● Selected excerpt:
__________________________________________________
Pattern · Reference
Token & ID Generation
Distributed systems need unique IDs without coordination overhead — your choice of approach shapes correctness, ordering, and collision risk.
i. The Problem
Distributed systems need unique IDs generated across multiple nodes with no coordination overhead. Requirements typically include:
- Uniqueness — no collisions, ever
- Speed — millions per second without DB round-trips
- Optionally sortable — time-ordered IDs enable range scans
- Short / URL-safe — for human-facing tokens
ii. Approach 1 — Database Auto-Increment
INSERT INTO urls (...) → returns BIGINT auto_increment id
- Pros: Simple, unique, sortable
- Cons: Single point of failure; write bottleneck; exposes record count
- Use when: Single-node, low write volume
iii. Approach 2 — UUID v4 (Random)
550e8400-e29b-41d4-a716-446655440000
- Pros: Trivially unique; no coordination; well-supported
- Cons: 128 bits = long; not sortable; random = poor index locality (B-tree fragmentation)
__________________________________________________
● Material provided:
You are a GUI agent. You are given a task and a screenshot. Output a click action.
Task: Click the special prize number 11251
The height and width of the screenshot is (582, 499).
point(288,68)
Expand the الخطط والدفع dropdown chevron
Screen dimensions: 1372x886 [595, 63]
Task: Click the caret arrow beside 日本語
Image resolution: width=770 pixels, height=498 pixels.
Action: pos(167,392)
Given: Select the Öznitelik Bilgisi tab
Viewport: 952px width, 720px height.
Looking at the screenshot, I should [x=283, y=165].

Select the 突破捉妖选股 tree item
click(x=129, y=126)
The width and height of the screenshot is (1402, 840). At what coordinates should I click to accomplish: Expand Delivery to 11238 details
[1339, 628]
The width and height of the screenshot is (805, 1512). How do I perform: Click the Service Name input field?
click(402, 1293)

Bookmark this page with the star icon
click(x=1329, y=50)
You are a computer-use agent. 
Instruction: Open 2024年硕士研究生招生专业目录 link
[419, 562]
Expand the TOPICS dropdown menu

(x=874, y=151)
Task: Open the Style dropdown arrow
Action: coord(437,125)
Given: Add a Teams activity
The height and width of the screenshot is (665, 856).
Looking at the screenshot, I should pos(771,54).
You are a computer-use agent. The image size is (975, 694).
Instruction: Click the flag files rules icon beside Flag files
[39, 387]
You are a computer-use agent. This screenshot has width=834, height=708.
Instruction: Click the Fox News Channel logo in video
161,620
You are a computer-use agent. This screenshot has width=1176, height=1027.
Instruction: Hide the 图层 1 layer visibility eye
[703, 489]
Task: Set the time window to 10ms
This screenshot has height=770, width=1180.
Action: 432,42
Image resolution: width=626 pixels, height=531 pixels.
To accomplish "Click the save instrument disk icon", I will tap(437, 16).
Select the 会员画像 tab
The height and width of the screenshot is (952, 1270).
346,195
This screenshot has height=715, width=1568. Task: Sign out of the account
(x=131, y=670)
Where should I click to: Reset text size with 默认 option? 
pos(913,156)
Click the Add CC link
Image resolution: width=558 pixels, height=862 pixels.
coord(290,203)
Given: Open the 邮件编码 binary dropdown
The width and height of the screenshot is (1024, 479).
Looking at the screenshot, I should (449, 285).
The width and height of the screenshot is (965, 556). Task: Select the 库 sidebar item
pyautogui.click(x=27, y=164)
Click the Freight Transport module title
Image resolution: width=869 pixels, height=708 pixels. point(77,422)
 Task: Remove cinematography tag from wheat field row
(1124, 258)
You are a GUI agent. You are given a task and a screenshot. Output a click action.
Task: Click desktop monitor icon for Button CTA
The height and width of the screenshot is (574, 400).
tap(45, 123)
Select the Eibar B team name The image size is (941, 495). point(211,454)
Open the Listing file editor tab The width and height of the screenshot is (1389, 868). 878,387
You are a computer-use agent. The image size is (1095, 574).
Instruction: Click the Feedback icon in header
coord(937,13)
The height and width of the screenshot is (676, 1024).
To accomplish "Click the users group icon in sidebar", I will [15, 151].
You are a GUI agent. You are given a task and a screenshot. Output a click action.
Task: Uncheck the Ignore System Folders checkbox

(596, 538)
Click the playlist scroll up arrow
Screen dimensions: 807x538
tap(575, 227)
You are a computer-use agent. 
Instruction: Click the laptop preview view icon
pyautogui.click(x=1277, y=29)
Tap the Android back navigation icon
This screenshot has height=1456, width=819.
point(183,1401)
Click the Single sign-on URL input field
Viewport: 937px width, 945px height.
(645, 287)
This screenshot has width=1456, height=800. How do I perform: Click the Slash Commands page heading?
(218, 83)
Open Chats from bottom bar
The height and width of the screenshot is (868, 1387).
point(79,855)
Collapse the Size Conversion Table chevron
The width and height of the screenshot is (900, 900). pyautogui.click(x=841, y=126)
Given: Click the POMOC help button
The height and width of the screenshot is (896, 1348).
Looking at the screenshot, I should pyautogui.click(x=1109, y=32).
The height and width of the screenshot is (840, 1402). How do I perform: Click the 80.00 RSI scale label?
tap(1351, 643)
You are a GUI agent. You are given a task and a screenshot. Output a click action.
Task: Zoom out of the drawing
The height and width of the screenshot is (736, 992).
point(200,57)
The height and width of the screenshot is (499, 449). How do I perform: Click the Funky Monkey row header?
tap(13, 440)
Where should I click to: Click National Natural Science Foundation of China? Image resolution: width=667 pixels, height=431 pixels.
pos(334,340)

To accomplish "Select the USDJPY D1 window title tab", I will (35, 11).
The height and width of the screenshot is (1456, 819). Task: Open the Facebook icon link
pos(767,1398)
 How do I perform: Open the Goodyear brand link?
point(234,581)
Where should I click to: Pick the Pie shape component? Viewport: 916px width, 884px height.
__________________________________________________
● Tasks to complete:
• A. Condense the paragraph in the token and ID generation reference that begins "Distributed systems need unique IDs generated," along with its list of requirements, into a single sentence.
• B. Write the next part of the token and ID generation reference, picking up after its final line.

● Outputs in order:
• A. Distributed systems must generate unique IDs across many nodes without coordination, and the IDs should never collide, be produced at millions per second without database round-trips, optionally be time-sortable for range scans, and be short and URL-safe when shown to people.

• B.
- Use when: Session tokens, API keys where length doesn't matter
iv. Approach 3 — UUID v7 (Time-ordered)
018e-xxxx-xxxx-xxxx-xxxxxxxxxxxx (48-bit timestamp prefix)
- Pros: Unique + time-sortable; good for DB indexes; no coordination
- Cons: Still 128 bits; UUID v7 is a newer spec (check library support)
- Use when: DB primary keys where you want insert locality without custom infra
v. Approach 4 — Snowflake ID (Twitter)
[41-bit timestamp ms] [10-bit machine ID] [12-bit sequence]
= 64-bit integer
- Pros: Globally unique; sortable by time; compact (64-bit); ~4096 IDs/ms/node
- Cons: Requires machine ID assignment; clock skew can cause issues
- Use when: High-throughput distributed systems (tweets, orders, events)
Variants: Sonyflake: 39-bit timestamp (10ms resolution) + 16-bit sequence + 8-bit machine. Instagram: Postgres sequence per shard + timestamp + shard ID.
vi. Approach 5 — MD5 / SHA Hash of Content
short_code = base62(SHA256(long_url))[:7]
- Pros: Deterministic — same URL always gets same code (natural dedup)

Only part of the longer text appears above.